LAS REGLAS DEL JUEGO PUEDEN CAMBIAR EN 2022

Toyota, la batería sólida y el nuevo paradigma del coche eléctrico

Toyota se beneficiará de una nueva tecnología de baterías en estado sólido que permitirá mayor autonomía y velocidad de carga, pero: ¿cómo funcionan las baterías sólidas y cómo afectará esto al coche eléctrico?

Hoy se ha dado a conocer en Japón que Toyota, además de iniciar la producción de coches eléctricos en China para 2019, está trabajando en el desarrollo de una novedosa y revolucionaria tecnología de baterías. Las nuevas baterías en estado sólido de Toyota prometen cambiar las reglas del juego en el mundo del automóvil eléctrico a partir de su comercialización, pronosticada en 2022. ¿Pero qué es la batería en estado sólido y porqué es tan relevante su tecnología?

Coste, seguridad, densidad de energía, tiempos de carga y descarga y ciclos de vida útil son los conceptos críticos que determinan el éxito de la aplicación de las baterías para propulsar los automóviles. Aunque los avances obtenidos con las baterías de ion-litio son extraordinarios, no se puede afirmar que a día de hoy la tecnología de baterías permita sustituir el coche a combustión sin reticencias. En este punto entra en acción la batería de estado sólido.

John Goodenough, profesor de la Cockrell School of Engineering en la Universidad de Texas, es uno de los inventores de las baterías de ion-litio, la tecnología de baterías que se emplea en la mayoría de vehículos eléctricos que se comercializan en la actualidad, así como en las tablets y teléfonos móviles que todos tenemos en casa. Goodenough, de 95 años de edad, está desarrollando junto a un equipo de investigadores de la Universidad de Texas la batería de estado sólido, que tendrá una mayor densidad de energía, lo que se traduce en una mayor autonomía para el coche eléctrico.

Otras ventajas de la batería sólida son, además de su mayor capacidad energética, una recarga mucho más rápida que las baterías de iones de litio, lo que supone un considerable ahorro de tiempo y una mayor flexibilidad a la hora de hacer uso del automóvil de cero emisiones. A esto se le suma la capacidad de ser recargadas una y otra vez sin que su capacidad de carga apenas se vea afectada, por lo que su vida útil es mucho más longeva que la de las baterías de ion-litio.

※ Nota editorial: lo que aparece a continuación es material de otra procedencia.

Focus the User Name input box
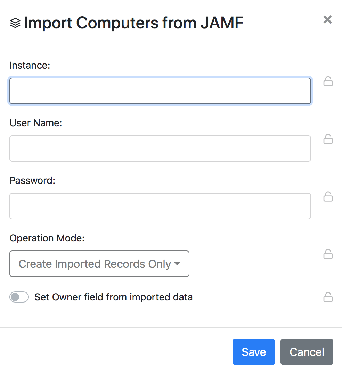160,148
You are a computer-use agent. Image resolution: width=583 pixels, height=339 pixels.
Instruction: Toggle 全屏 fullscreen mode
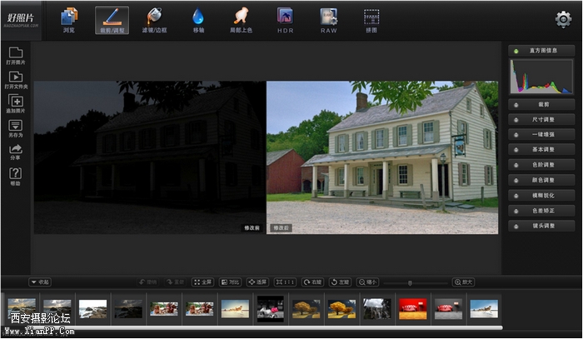click(202, 282)
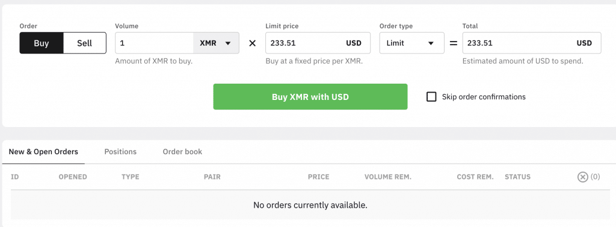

Todo esto es posible gracias a que en la batería de estado sólido, tal y como su nombre indica, no existe ningún líquido que se mueva en su interior. Las baterías de ion-litio contienen un líquido llamado electrolito que permite que los iones de litio se muevan del polo negativo hacia el polo positivo a través de él. En cambio, las baterías sólidas son secas, sin líquidos que puedan congelarse o dilatarse a temperaturas extremas, lo que quiere decir que son mucho más estables y seguras que las que monta el coche eléctrico de hoy en día.

Por el momento, la tecnología que Toyota incluirá en sus baterías de estado sólido es toda una incógnita. Lo mismo sucede con Hyundai, que también trabaja en la misma línea. En cambio sí conocemos cómo trabaja la batería sólida de Goodenough, en la que sodio cristalizado hace el rol del electrolito, permitiendo que la carga eléctrica circule a través de él con una eficiencia superior. Imaginemos lo que podríamos obtener con la llegada de las baterías de estado sólido: carga ultrarrápida, hasta el triple de capacidad energética, ciclos de vida útil que se extienden por décadas y una reducción en los costes considerable que probablemente convertirían el coche eléctrico en la primera opción de cualquier consumidor.